**Exercise prompt**.
Display each line of the rows below that contains the string "settings". Case counts.

(Dataset entries)
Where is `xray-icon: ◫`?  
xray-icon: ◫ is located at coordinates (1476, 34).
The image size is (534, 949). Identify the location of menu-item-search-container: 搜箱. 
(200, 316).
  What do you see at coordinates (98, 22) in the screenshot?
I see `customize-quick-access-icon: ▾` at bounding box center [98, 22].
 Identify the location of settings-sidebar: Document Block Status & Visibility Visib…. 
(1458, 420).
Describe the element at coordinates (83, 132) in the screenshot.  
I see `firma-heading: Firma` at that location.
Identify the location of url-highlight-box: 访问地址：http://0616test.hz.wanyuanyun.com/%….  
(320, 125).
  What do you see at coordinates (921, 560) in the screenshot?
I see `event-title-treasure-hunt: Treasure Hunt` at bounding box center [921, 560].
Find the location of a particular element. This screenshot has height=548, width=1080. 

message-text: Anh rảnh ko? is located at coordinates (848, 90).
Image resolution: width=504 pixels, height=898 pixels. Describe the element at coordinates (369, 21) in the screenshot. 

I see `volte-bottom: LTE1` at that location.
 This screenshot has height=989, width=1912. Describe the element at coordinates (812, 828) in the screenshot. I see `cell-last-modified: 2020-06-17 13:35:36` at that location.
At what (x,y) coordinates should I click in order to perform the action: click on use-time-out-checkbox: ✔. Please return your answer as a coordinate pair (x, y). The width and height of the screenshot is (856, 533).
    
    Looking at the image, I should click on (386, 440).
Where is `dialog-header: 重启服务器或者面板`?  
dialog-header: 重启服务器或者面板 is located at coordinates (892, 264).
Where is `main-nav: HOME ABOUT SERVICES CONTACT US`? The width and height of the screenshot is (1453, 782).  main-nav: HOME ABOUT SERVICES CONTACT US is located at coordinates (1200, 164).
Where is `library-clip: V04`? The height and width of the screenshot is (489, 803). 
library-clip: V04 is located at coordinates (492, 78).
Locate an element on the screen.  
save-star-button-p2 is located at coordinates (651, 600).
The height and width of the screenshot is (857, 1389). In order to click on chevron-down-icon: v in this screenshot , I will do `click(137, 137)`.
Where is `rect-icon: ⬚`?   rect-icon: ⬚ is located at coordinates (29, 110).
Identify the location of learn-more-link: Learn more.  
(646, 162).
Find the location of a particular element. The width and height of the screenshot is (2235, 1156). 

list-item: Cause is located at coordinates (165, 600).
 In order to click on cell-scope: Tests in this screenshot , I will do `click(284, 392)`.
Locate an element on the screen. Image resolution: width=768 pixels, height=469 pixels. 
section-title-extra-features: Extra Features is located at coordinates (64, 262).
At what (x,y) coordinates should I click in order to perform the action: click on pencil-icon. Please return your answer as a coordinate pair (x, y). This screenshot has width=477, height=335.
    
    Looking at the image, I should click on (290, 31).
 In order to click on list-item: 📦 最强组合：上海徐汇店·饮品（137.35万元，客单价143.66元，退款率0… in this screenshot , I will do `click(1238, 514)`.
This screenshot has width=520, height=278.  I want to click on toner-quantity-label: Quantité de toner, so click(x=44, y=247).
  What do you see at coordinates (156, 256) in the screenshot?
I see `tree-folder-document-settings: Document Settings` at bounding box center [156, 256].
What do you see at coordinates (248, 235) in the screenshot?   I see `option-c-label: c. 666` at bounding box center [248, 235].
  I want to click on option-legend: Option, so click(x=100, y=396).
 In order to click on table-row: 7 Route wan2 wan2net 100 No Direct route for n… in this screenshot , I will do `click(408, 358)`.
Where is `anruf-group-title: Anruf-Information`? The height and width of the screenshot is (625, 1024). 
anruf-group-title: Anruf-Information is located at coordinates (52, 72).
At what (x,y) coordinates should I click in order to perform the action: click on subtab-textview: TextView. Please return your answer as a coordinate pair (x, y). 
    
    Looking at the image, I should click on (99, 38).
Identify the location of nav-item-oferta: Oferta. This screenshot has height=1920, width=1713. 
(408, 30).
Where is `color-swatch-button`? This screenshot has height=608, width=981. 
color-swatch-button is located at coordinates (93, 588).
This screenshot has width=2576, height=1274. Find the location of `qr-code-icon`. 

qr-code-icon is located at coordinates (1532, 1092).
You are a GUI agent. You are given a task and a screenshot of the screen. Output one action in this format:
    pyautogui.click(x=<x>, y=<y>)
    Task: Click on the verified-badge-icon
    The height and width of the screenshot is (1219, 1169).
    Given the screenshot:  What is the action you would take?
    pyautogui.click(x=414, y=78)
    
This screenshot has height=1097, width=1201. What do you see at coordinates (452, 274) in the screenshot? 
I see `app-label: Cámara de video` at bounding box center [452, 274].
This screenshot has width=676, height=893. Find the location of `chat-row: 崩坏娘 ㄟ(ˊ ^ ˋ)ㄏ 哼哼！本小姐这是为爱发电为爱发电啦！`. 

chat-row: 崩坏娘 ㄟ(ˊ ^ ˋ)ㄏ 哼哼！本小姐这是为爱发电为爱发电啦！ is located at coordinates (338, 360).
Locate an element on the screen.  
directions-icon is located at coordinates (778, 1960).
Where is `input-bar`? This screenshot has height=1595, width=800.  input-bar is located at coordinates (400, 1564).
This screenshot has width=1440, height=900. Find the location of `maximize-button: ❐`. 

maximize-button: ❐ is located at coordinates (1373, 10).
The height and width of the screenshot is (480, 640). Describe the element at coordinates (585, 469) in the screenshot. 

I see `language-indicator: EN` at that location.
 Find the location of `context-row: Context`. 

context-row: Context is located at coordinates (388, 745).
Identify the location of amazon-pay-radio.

**Response box**.
 Identify the location of settings-sidebar: Document Block Status & Visibility Visib…. 
I see `tree-folder-document-settings: Document Settings` at bounding box center [156, 256].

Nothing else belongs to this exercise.